Professor Troy said the “hugely expensive” recycled water project was unnecessary and a waste of public money.
“This is all being driven by a technological obsession that big engineering projects offer the only solutions to water shortages,” he said.
“If everyone in Brisbane had rainwater tanks and grey water was recycled for the garden, there would be plenty of water.”
State Opposition Leader Lawrence Springborg signalled that the Liberal National Party would scrap the project if it won next year’s election.
“I’ve always said that the useof recycled water should be alast resort,” Mr Springborg said yesterday. “Recycled water should only go to industrial uses.”
Queensland Premier Anna Bligh said her Government would not back away for its support for the project.

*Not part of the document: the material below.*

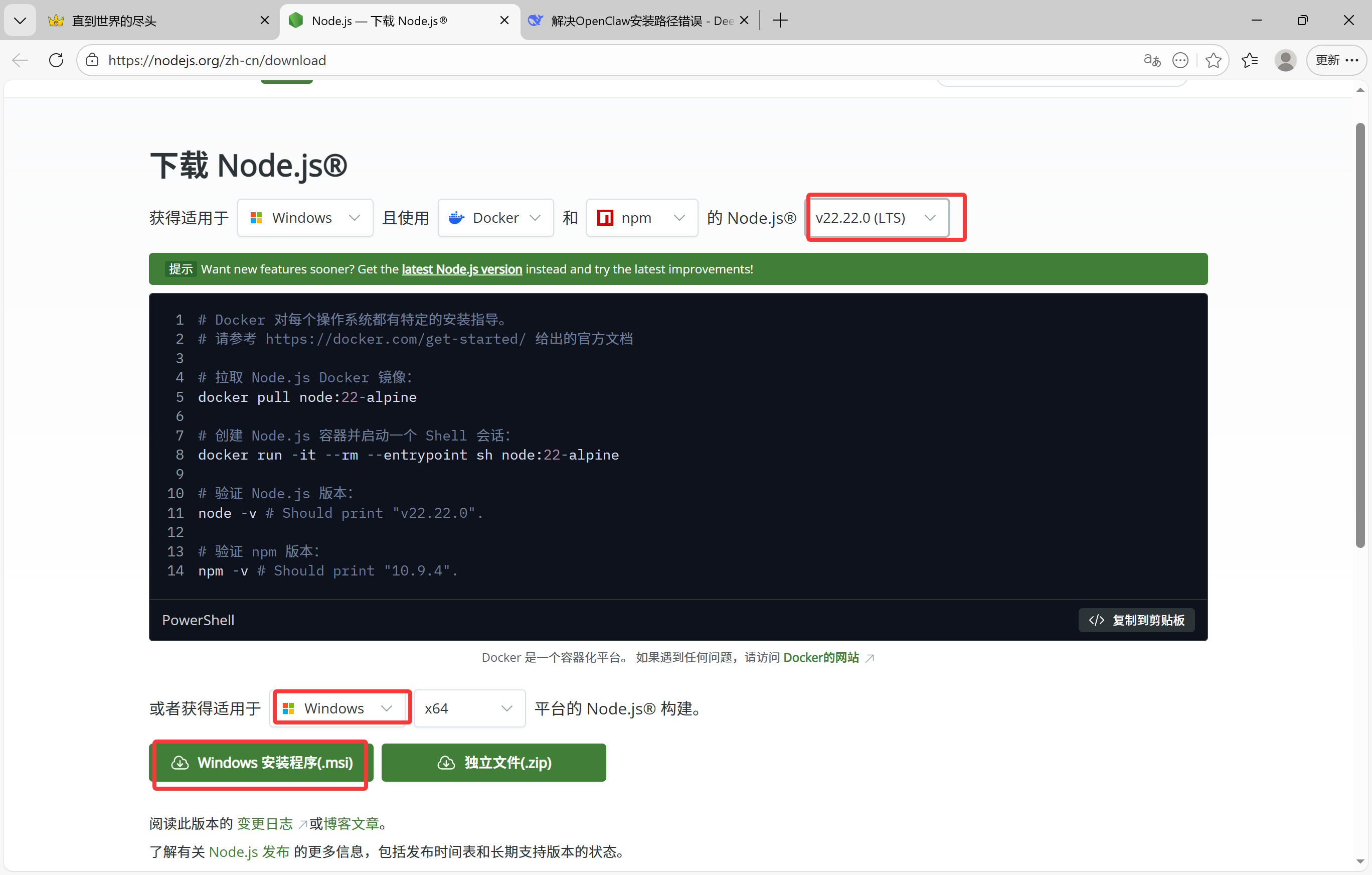Click the back navigation arrow
1372x875 pixels.
(20, 60)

Ms Bligh said recycling was a necessary part of the solution to providing for the needs of the rapidly growing population of southeast Queensland.
“Queensland is an economic powerhouse that will continue to expand,” Ms Bligh said.
“To keep up with the population growth we need to use desalination plants, we need recycled water and we need to build the proposed dams.”
Paul Greenfield, who heads an expert committee advising the Government on the safety of recycled water, rejected suggestions it was unsafe.
Professor Greenfield, vice-chancellor at the University of Queensland, said the seven-stage filtering process ensured harmful microbes were not drunk by the public. Advanced oxidation would be a further barrier to contamination.
“There is no higher risk than what is currently faced with the existing supply,” he said.